L’audience consacrée à l’affaire de la présumée fraude au concours de recrutement des magistrats s’est poursuivie avec les dépositions de Maciré Camara, candidate poursuivie dans le dossier, et de Sékou Keïta, conseiller au ministère de la Justice. Tous deux contestent toute implication dans une quelconque transmission de sujets.

Les débats ont d’abord porté sur la publicité de l’audience. La défense souhaitait limiter la présence du public aux personnes présentes dans la salle, tandis que le ministère public plaidait pour une couverture médiatique, allant jusqu’à demander l’autorisation pour les journalistes de prendre des sons et des images. Après avoir entendu les parties, le Tribunal a autorisé la couverture médiatique de l’audience.

À la barre, Maciré Camara, candidate au concours de recrutement des magistrats, a fermement rejeté les accusations portées contre elle. Elle a expliqué qu’elle avait demandé de l’eau pour boire pendant l’épreuve et qu’elle s’était, dans ce contexte, adressée à Sékou Keïta, membre de la délégation du ministre de la Justice.

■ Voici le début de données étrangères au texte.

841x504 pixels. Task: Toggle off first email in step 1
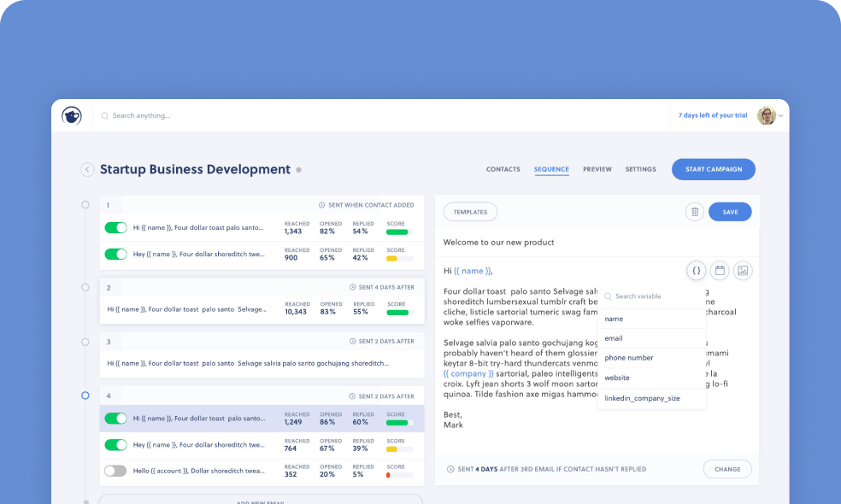tap(115, 228)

La candidate a nié avoir reçu un sujet traité dans le sachet d’eau qui lui aurait été remis. Interrogée sur ses relations avec le conseiller du ministère, elle a reconnu fréquenter son bureau, mais affirme que ces visites avaient uniquement pour but de solliciter des conseils et une orientation.

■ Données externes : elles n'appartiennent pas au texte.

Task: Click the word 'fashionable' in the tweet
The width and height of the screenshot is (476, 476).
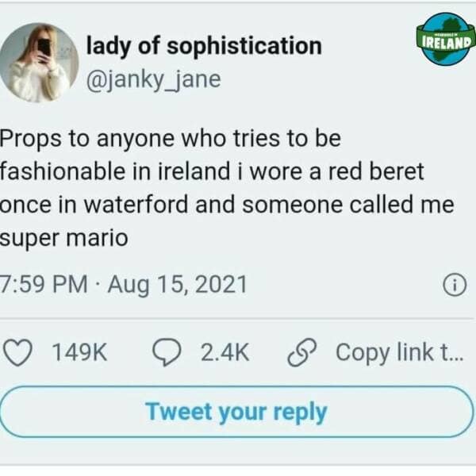Action: click(63, 171)
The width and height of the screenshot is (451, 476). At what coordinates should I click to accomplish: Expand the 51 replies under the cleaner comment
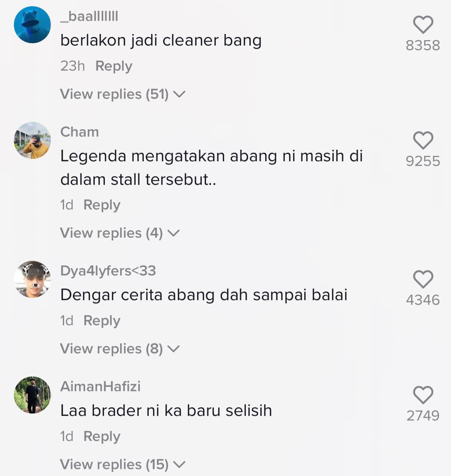(123, 94)
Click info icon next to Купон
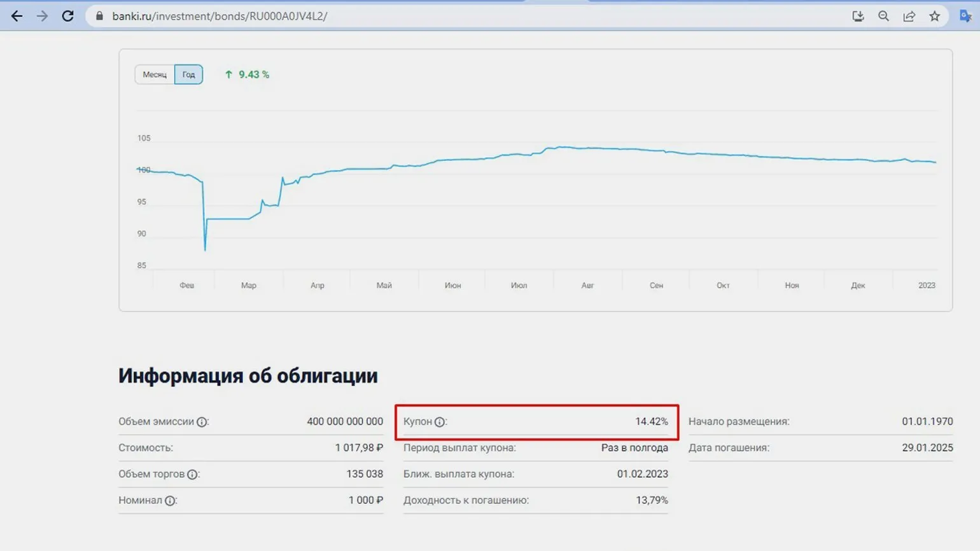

Le ministère public soutient toutefois une autre version. Selon l’accusation, un sujet traité aurait été transmis à la candidate et introduit dans un sachet d’eau apporté par Sékou Keïta.

Interrogé à son tour, Sékou Keïta a également rejeté toute implication dans la fraude présumée. Il a expliqué avoir constaté que certaines salles d’examen ne disposaient pas d’eau et avoir pris l’initiative d’en apporter aux candidats, comme il l’aurait également fait pour du café.

Concernant la salle numéro 16, il affirme avoir acheté deux bidons d’eau après avoir reçu plusieurs demandes, notamment celle du procureur, qui souhaitait de l’eau pour prendre un médicament. Selon lui, l’un des bidons a été remis à un responsable du centre tandis que le second a été placé près d’un surveillant avant qu’il ne quitte la salle.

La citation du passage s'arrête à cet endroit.